The FBI’s recent investigations of groups opposed to U.S. policy in Central America have raised concerns reminiscent of the 1960s, when Hoover harassed civil rights and anti-war activists with “counterintelligence programs.” Members of one organization based in Berkeley claim that FBI agents confronted them on their return from humanitarian projects in Nicaragua and accused them of helping Cuba and the Soviets.

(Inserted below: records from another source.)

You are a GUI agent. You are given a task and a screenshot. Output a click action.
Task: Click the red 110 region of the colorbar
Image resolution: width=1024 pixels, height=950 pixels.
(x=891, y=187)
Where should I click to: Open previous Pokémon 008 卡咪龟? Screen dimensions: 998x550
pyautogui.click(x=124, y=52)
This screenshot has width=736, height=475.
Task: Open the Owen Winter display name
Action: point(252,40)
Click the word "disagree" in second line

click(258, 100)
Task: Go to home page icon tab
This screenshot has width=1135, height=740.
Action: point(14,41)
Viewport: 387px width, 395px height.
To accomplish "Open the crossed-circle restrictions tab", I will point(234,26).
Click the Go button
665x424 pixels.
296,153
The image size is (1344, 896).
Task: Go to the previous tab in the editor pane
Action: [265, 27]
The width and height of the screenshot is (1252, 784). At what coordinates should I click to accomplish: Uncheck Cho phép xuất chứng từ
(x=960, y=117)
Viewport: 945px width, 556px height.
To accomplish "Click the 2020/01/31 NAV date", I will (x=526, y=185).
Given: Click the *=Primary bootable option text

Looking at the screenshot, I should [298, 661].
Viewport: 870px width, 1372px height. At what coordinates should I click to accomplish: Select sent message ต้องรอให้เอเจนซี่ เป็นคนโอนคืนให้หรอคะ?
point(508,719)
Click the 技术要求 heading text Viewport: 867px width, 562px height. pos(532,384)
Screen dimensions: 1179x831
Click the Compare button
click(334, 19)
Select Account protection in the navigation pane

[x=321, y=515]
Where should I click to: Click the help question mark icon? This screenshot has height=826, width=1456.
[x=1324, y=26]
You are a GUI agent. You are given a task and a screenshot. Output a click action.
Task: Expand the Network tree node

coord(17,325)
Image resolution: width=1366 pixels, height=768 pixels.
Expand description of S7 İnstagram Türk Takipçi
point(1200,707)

For a time, it seemed that Reagan might replace Webster with one of several up-and-coming agents in the FBI hierarchy, and many bureau supporters argued that the agency was again ready to be governed from within. But a surprising number of agents, particularly younger ones, believe that another outsider--perhaps another federal judge who, like Webster, has direct knowledge of the constraints on law enforcement--would be better able to protect against internal and external pressures. “If someone is promoted from within, stagnation would occur,” said an agent stationed at Washington headquarters. “I would like to see another breath of fresh air, but a different one . . . someone less formal than Judge Webster, maybe a real business manager who could get control of the budget.”

Certainly a nonideological judge with a credible record would be a popular choice in Congress, and that is why many expect the Administration to name D. Lowell Jensen, a Democrat who is a long-time friend and associate of Atty. Gen. Edwin Meese III and has, for the past year, been sitting on the federal district court in San Francisco.

But it would be a shame to give any nominee a quick endorsement without examining some of the serious questions surrounding the FBI today. And in Jensen’s case, it will also be important to gauge his capacity for independence from Meese--especially if, as some expect, the attorney general becomes implicated in investigations of the Iran- contra affair.